When I immigrated to Canada, finished high-school in Toronto and proceeded to university and graduated from Carleton University in Computer Math (1999), I did not think I would be stuck doing a dead-end job driving a taxi, but I am.
Driving a taxi in Toronto is the most humiliating and exhausting employment one could attain. The reason I went to school and became the first to graduate from a university among my siblings, was so that I would not be exploited. Sadly, I have been. Often times, it is under the watchful eyes of our local government. Over the years, the City would claim, “the market does not demand it”, when we, long-term taxi drivers asked to own a taxi licence to call our own, creating a two-tier system and opening us to the vulnerability of others to exploit people like me. Why then do we have 20,000 happy Uber drivers in our city, doing what we taxi drivers, are capable of doing?

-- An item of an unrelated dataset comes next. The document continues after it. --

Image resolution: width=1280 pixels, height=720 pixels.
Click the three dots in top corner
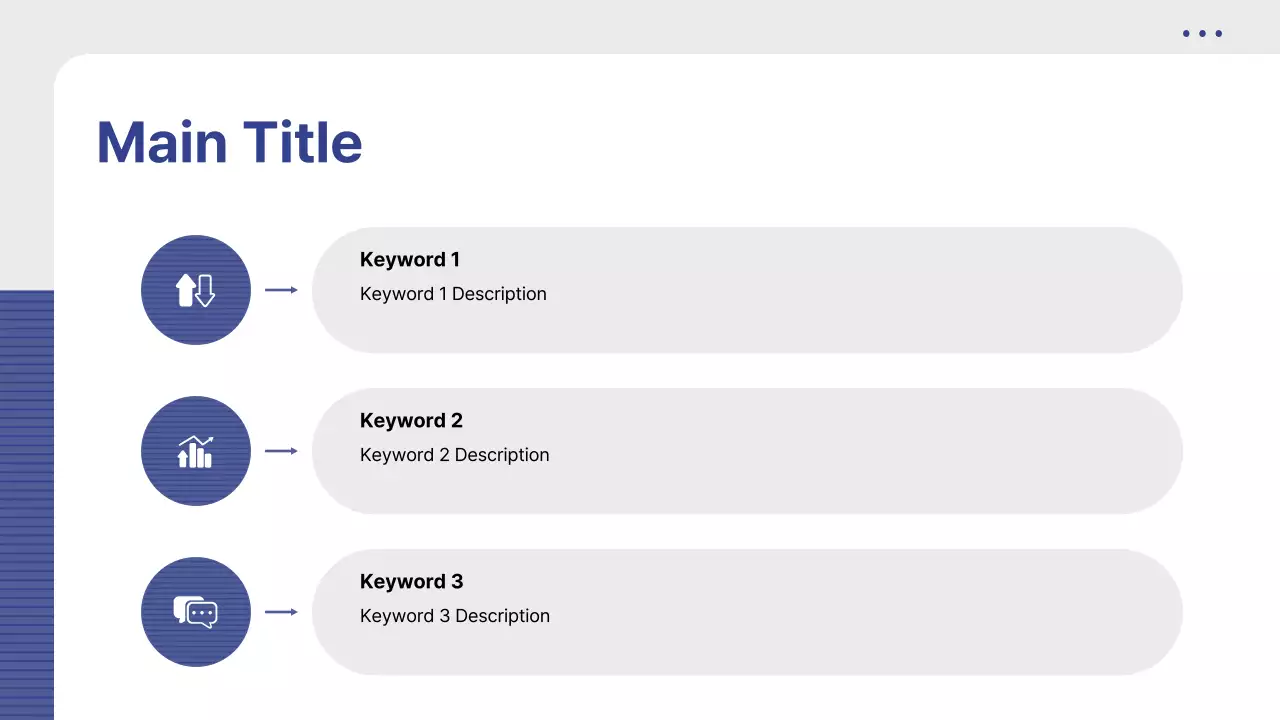pyautogui.click(x=1202, y=34)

I am heartened to know that most of my colleagues mortgaged their homes, delayed their weddings and postponed their dreams, in order to own a taxi license plate that once cost them upwards of $300,000, when it could have been offered for free by the City. Now, their investments are almost worthless. Who should we blame?
I hate driving a taxi, but then again, when you have a wife and three children to feed, your options are limited. The taxi business is like a pyramid scheme, where it is easy to get in but hard to come out. The people on top, work less but make lots of money, and the people at the bottom, do much of the work yet make the absolute minimum. Most taxi drivers are tired and in debt. I am.
In all the many years I have worked as a taxi driver, I have nothing to show. My above-average typical day is when I barely make a minimum wage. There are too many days I come home with less money than I started with, after paying all the bills associating with driving my cab.
For the many years I have driven a car, there has been no Family Day break, no time to spend with my children or sick day or Canada day. In the taxi industry there is no job guarantee nor seniority. If a new driver shows up and is willing to pay more to drive my taxi, my job would be terminated immediately. If I take a vacation, there would be no guarantee that I would be driving the same taxi when I get back. In a country that has a reputation of protecting the vulnerable, I wonder why the City of Toronto has allowed this reality to happen for years.
As the City drew a charter for the rights of customers, there was nothing for us to embrace and behold. Our customers knew what to expect from us but they do not yet have an understanding of how they should act towards us.
On a regular basis there are customers who refuse to pay us, pull out weapons to intimidate us, call us all kinds of racist names and even spit on us. In all of these miserable and often brutal working conditions, we are expected to smile, conduct conversations with random people and not be offended, even when offense is thrown our way.
That is why I welcome what Uber has brought to the taxi industry.
Uber, in the words of a noted critic, the Globe and Mail’s Peter Cheney, has driven “a stake through the heart of the cab business”. For me, it has improved my job condition for the better.
I am no longer charged an astronomical price to drive, as the fee has been reduced by more than half of what I am used to paying. Since most of my colleagues have shifted to driving for Uber, my job is now almost guaranteed, even if I decide to take a break. I can take a day off – take my son to his hockey practice and my daughter to her after school activities without the fear of being asked to pay a fee.
I now have a choice. This has made me a happier person content with my life and the choices I have going forward. All this because, I do have an option with Uber. Many of the people who protest the arrival of Uber are either ill informed, ordered by owners to show up and are the sacrificial face of someone’s financial gain rather than their own.
As the late Charlie Roach used to say, we should "never lose the option to choose". What are we, as a Canadian society, if we fail to guarantee that to all our citizens?